The WhIM-project site appears to be down, leaving my blog post about it a little too high in the search rankings–I’d much rather the actual research project be there for people to find! The project ended in September of 2016, and it appears that the site didn’t outlive that by much.

I don’t have any links to the papers published about the research at hand, though a quick search turned up several:

Llano, M., Rose Hepworth, Simon Colton, John Charnley, and Jeremy Gow. “Automating fictional ideation using ConceptNet.” In Proceedings of the AISB14 symposium on computational creativity. 2014.

Llano, Maria Teresa, Rose Hepworth, Simon Colton, Jeremy Gow, John William Charnley, Nada Lavrac, Martin Znidarsic, Matic Perovsek, Mark Granroth-Wilding, and Stephen Clark. “Baseline Methods for Automated Fictional Ideation.” In ICCC, pp. 211-219. 2014.
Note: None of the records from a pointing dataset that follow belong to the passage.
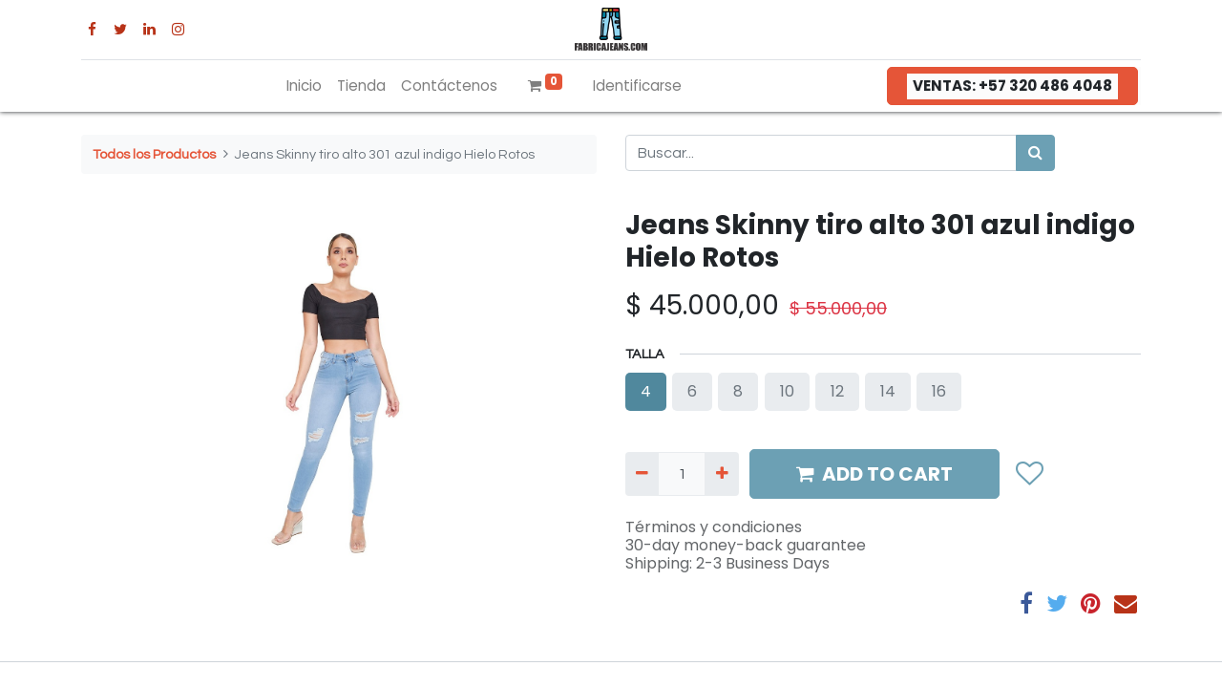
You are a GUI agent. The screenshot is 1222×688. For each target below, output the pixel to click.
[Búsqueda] (1035, 153)
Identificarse (637, 85)
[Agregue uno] (721, 474)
Valitutti, Alessandro. “Creative Systems as Dynamical Systems.” In ICCBR (Workshops), pp. 146-150. 2015.

I’m sure that there’s lots more out there.

(I also came across this completely unrelated paper about generating poetry in Bengali, which appears to be interestingly different from English text generation:
Das, Amitava, and Björn Gambäck. “Poetic Machine: Computational Creativity for Automatic Poetry Generation in Bengali.” In ICCC, pp. 230-238. 2014.)

If this is the kind of thing that interests you, you may want to check out the work coming out of the International Conference on Computational Creativity. ICCC 2017 was just a few weeks ago.